A highlight, to this day, involved creating and releasing our Amiga Demo-Creator in May 1987:
For me it was also a strong sense and feeling of pioneering - new demos/intros with new records, new effects, new hardware, new disks in the mail, new releases on the BBSes, new "feuds" to read about in the diskmags. A very warm and pleasant memory of my childhood and adolescence. There are few chances like it in life.
Well deserved! Demos are a marvel of art and engineering, and their authors are wizards, AFAIC.
I've always been amazed at the sheer skill and creativity of the programmers in this subculture, to the point where I consider them to be in an entirely different league from the "regular" programmer building web, desktop, mobile and enterprise apps using some high-level language, of which I'm humbly a part of. Demo programmers can seemingly control electrons at their will, and mostly do so for fun and pleasure, whereas we work with layers and layers of abstractions and mostly for compensation. I'm not saying that the world doesn't need both, just that one is more aligned to that child-like curiosity and wonder at making lights blink, taken to an extreme level, which is IMO a purer reason to love computers.
Er, we once win a "scene award" with a demo. You are right there was plenty of talented programmers there (and the level has only gone up), but this is also an _art_ scene and to be able to work so long for free on something that won't make any money (and that you can only present at a single event) in the end you need to either have a job developing 3D software, and/or be independently affluent. I was happy to leave the scene quickly as I feel it wasn't very respectful, when you release something you can see your "competitors" send harsh comments and tell you your thing sucks, unlike any other scene (?). This doesn't make sense, when people are in music they don't go around telling other people their music suck. Also, demoscene is pure greenfield, you can learn more working in maintenance programming.

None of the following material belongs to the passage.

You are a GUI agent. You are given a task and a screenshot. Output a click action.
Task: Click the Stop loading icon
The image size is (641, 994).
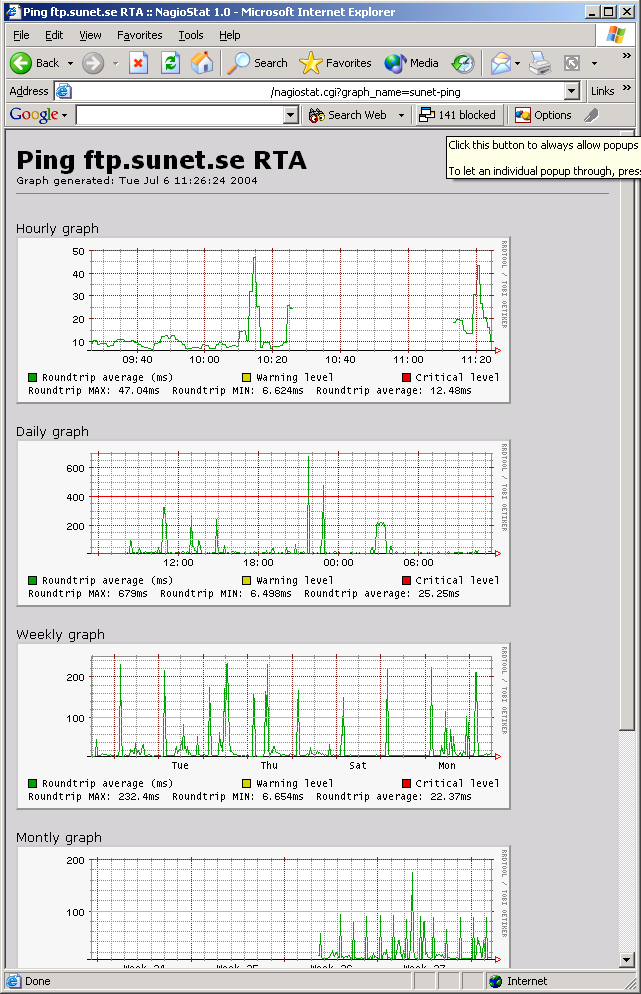139,63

I'm not gonna say you're wrong in your experiences, because there's much damnning about how people have behaved, but it needs to be taken in stride and things have changed a bit.
The demoscene always did sit in a weird intersection between technology and art, and the roots and association with piracy (that often in the beginning in large parts were teenage ganglike groups) did add a distinct "harshly" competitive edge you don't see in other art perhaps with the exception of hiphop.

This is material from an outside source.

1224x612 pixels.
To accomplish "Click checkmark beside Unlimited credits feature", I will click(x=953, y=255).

However, 2 factors is changing things out to a mellower experience, one is that people have grown older and there's probably a realization for many who still participate about our mortality as people literally start to die off and few fresh faces appear.
The other is that the workload to make code that could be impressive has risen and with hardware getting faster without changing much the pure rendering quality of what pre-made engines like Unity and Unreal can accomplish (or tools like Notch, whilst being demoscene rooted still is a commercial product today). SDF's gave the scene productions an edge in achieving cool stuff for a bunch of years (still beneficial for size) but usage is spreading quickly in games today. This might be part of why many seem to have taken "refuge" in working on retro-demos since squeezing cool stuff out of old machines isn't directly comparable to what people working full time on games,etc can achieve.
As for what you can learn, yes, it's plenty of greenfield programming but "maintenance programming" gets boring quite quickly as well unless you work for a hyperscaler and/or a startup.
Because I'm a sour individual :) did reuse demoscene teachings in homemade post-processing (CPU! thanks to all the in-talk about raytracers being fast on CPU, and well drivers).
An evolution of the demoscene has emerged in the form of a social network where 140 characters of JavaScript code are used to create incredibly impressive and compact demos. Check out Dwitter: https://www.dwitter.net/top/all
Because the browser is on top of the computer. Show me a browser implemented in hardware (not on top of a general-purpose computer) and I might change my mind.
Modern computers are VMs all the way down. x86 is also not implemented in hardware. The x86 machine is actually a VM running on top of the microarchitecture.
Also, browsers are no less general purpose computers than physical computers are. There's nothing you can compute in one that you can't compute on the other.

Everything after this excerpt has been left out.